Dunning-Kruger effect
Chasing perfection
There is a particular kind of caution that comes with doing things well. In the 2015/16 NBA season, the Golden State Warriors finished 73-9 — the best regular season record in league history. They lost the Finals to the Cleveland Cavaliers. In the 2018/19 Premier League season, Liverpool accumulated 97 points — a record for a runner-up — and still lost the title to Manchester City by a single point.
The best teams in the world, at their best, still lost. Not because they weren't good enough, but because perfection is a moving target and the margin for error at the top is razor thin.
Good developers either understand this intuitively, or were humbled enough in the past to know it by now.
Shipping code vs shipping software
Perfectly written code can still fail. Deployments break for reasons outside anyone's control — environment mismatches, infrastructure issues, edge cases that only appear in production. Competence is not measured by whether things break, but by what happens next.

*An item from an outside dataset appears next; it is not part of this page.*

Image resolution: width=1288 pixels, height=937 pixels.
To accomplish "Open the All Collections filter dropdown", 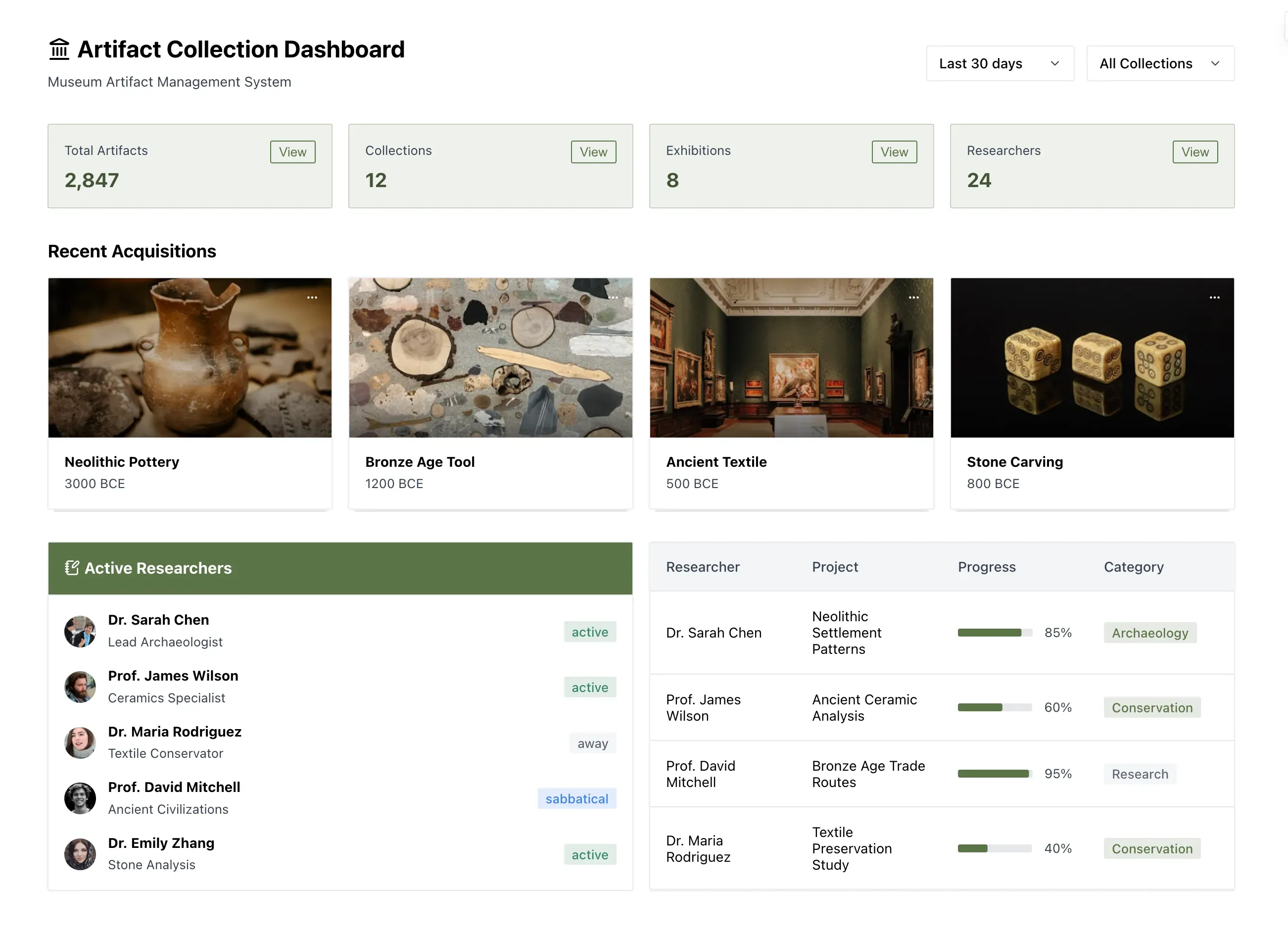I will tap(1160, 64).
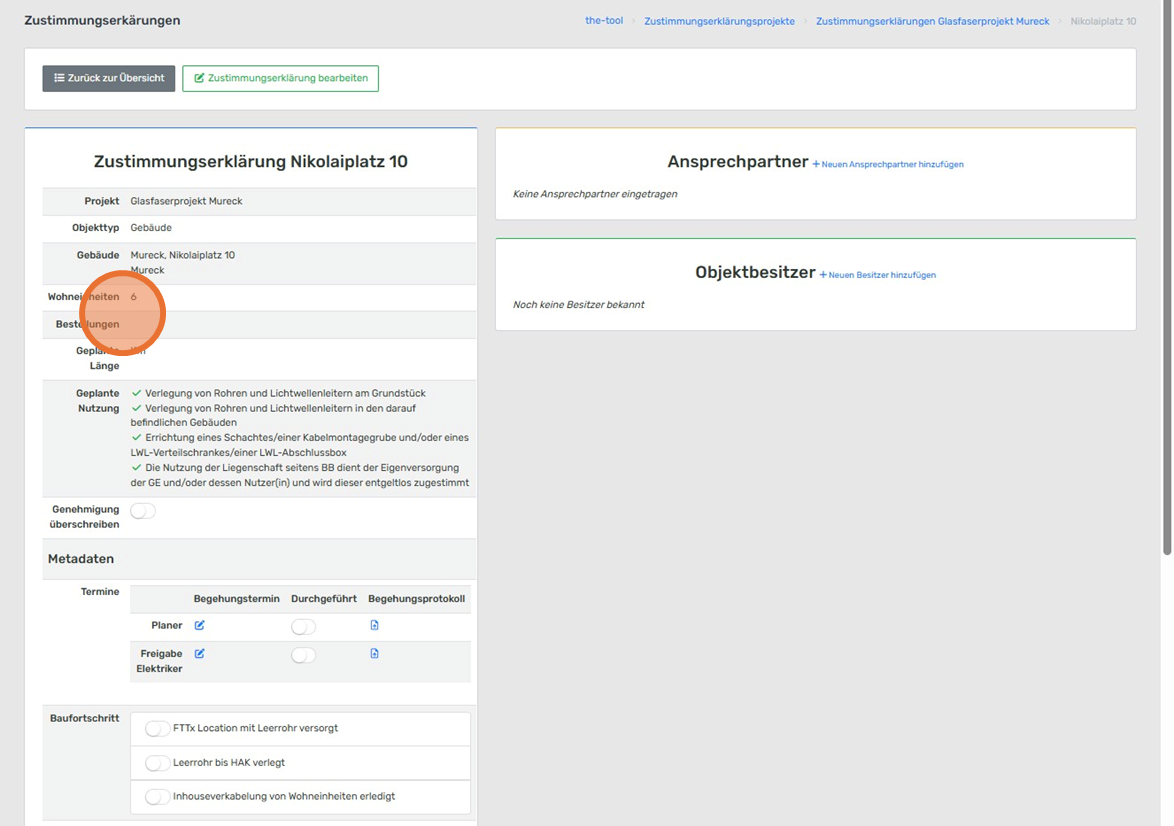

With the rise of publicly available LLMs, it has never been easier to push large volumes of generated code on a daily basis. Developers who understand software tend to be cautious about introducing new complexity — especially when that complexity might be unnecessary. That caution can look like underperformance to someone who doesn't know what they're looking at. Meanwhile, a junior pushing hundreds of lines of LLM-generated code daily can look like a productivity machine — until something breaks and nobody understands why.
And then there's a third group: people outside of development who spend their evenings vibe coding an application and arrive at work convinced they've built the solution to every problem the company has ever had.
LLMs as a tool
LLMs are an irreplaceable tool — especially when used by someone who understands the problem and can provide meaningful context. The output is only as good as the conversation behind it.
I also understand human nature. The need to feel relevant, to contribute, to appear bigger than you are. I understand the excitement of running something locally for the first time and watching it work — we all went through that when we were starting out. That enthusiasm is not the problem.
The problem is when that enthusiasm becomes a substitute for curiosity. When you stop asking questions because the model is answering them — or so it seems. Will this scale? What happens when this hits production on a Friday evening? Who owns this when it breaks? Is this feature solving a real problem or just adding surface area for bugs?
These are not pessimistic questions — they are the questions that separate someone who ships software from someone who ships code.
Someone who doesn't understand the problem can't provide that context. The model responds confidently regardless. The code looks right. It might even work — until it doesn't.
Mirror on the wall
AI is an irreplaceable tool when you have a problem you understand and want to solve. When you rely on it for something you don't understand yourself, you sound competent — until the first build fails at deploy.
That's where the Dunning-Kruger curve reasserts itself. Loudly.